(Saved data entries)
▼

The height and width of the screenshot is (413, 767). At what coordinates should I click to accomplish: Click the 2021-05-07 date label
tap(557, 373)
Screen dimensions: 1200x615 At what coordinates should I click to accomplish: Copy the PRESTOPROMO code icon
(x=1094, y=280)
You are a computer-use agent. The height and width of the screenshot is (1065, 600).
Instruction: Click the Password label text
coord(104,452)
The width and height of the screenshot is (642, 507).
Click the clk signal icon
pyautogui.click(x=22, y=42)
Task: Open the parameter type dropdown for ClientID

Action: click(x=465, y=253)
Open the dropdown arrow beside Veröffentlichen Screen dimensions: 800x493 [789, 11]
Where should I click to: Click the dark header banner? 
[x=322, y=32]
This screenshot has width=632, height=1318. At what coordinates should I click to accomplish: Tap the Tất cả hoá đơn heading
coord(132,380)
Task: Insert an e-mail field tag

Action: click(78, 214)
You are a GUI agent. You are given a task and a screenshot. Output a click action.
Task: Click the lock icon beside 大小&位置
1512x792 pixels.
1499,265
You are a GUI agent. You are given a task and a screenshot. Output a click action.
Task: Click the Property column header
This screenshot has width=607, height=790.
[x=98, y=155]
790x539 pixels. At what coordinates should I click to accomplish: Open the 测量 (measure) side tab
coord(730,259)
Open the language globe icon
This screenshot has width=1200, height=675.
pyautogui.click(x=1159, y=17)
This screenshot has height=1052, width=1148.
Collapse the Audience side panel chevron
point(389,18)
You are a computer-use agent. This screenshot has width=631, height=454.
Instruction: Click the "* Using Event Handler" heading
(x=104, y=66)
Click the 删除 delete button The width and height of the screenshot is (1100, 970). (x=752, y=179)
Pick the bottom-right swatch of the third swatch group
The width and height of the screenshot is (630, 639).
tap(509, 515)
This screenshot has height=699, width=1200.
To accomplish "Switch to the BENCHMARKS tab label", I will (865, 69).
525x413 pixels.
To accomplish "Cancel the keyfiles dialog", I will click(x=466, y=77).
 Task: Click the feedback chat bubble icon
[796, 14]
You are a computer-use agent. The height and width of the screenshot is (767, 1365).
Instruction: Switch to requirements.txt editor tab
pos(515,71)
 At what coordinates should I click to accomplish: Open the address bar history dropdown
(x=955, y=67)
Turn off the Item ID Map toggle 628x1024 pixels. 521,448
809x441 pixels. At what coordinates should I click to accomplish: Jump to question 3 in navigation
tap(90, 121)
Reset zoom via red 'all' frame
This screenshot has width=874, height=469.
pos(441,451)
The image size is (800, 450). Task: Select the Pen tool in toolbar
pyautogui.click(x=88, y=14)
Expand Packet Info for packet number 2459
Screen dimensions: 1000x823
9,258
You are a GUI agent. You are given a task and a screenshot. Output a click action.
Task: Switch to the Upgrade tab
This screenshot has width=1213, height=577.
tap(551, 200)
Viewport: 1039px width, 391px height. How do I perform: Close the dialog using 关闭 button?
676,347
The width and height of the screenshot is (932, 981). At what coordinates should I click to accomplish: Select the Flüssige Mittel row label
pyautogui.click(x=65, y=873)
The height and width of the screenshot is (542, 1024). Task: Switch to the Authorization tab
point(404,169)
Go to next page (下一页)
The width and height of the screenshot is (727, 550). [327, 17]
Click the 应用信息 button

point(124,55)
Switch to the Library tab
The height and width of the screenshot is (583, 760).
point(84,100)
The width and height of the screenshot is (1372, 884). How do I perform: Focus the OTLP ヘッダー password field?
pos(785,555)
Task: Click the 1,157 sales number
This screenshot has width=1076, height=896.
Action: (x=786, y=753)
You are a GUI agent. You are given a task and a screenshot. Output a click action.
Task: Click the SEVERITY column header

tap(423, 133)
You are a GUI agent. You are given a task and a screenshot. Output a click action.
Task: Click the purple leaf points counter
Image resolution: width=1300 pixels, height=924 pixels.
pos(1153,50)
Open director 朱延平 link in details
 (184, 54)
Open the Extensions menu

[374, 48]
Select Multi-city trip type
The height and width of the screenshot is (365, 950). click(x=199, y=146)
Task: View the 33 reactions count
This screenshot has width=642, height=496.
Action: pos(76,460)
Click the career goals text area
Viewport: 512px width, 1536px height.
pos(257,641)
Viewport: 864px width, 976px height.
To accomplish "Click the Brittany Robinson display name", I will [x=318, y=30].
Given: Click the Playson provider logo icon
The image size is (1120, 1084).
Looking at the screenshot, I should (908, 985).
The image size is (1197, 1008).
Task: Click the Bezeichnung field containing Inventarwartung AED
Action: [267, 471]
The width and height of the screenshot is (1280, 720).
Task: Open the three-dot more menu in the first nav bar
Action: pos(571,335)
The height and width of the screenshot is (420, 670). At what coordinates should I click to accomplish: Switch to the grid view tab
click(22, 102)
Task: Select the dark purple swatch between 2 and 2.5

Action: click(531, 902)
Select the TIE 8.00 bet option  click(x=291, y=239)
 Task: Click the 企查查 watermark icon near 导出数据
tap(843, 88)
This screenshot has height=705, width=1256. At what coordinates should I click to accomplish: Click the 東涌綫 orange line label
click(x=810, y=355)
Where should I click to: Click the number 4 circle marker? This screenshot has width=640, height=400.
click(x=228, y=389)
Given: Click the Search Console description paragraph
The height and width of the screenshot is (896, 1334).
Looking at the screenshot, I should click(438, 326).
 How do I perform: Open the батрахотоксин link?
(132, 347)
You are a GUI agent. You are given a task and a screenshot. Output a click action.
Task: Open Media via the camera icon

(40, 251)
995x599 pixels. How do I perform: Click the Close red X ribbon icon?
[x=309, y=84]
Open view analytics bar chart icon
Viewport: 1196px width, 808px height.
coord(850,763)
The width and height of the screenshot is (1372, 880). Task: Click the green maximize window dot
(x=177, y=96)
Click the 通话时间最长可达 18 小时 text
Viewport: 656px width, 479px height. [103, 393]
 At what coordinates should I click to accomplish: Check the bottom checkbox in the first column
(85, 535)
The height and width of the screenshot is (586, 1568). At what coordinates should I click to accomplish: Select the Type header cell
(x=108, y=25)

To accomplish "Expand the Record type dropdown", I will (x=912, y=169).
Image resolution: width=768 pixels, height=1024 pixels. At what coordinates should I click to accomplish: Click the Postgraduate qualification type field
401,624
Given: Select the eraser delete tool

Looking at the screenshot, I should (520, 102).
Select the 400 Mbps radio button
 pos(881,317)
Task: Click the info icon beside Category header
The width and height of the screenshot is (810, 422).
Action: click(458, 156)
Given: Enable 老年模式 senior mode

▲

== Problem to work on ==
Single out each line of the records above with the string "computer" in it, and copy it.

== Result ==
You are a computer-use agent. The height and width of the screenshot is (1065, 600).
You are a computer-use agent. This screenshot has width=631, height=454.
You are a computer-use agent. The height and width of the screenshot is (767, 1365).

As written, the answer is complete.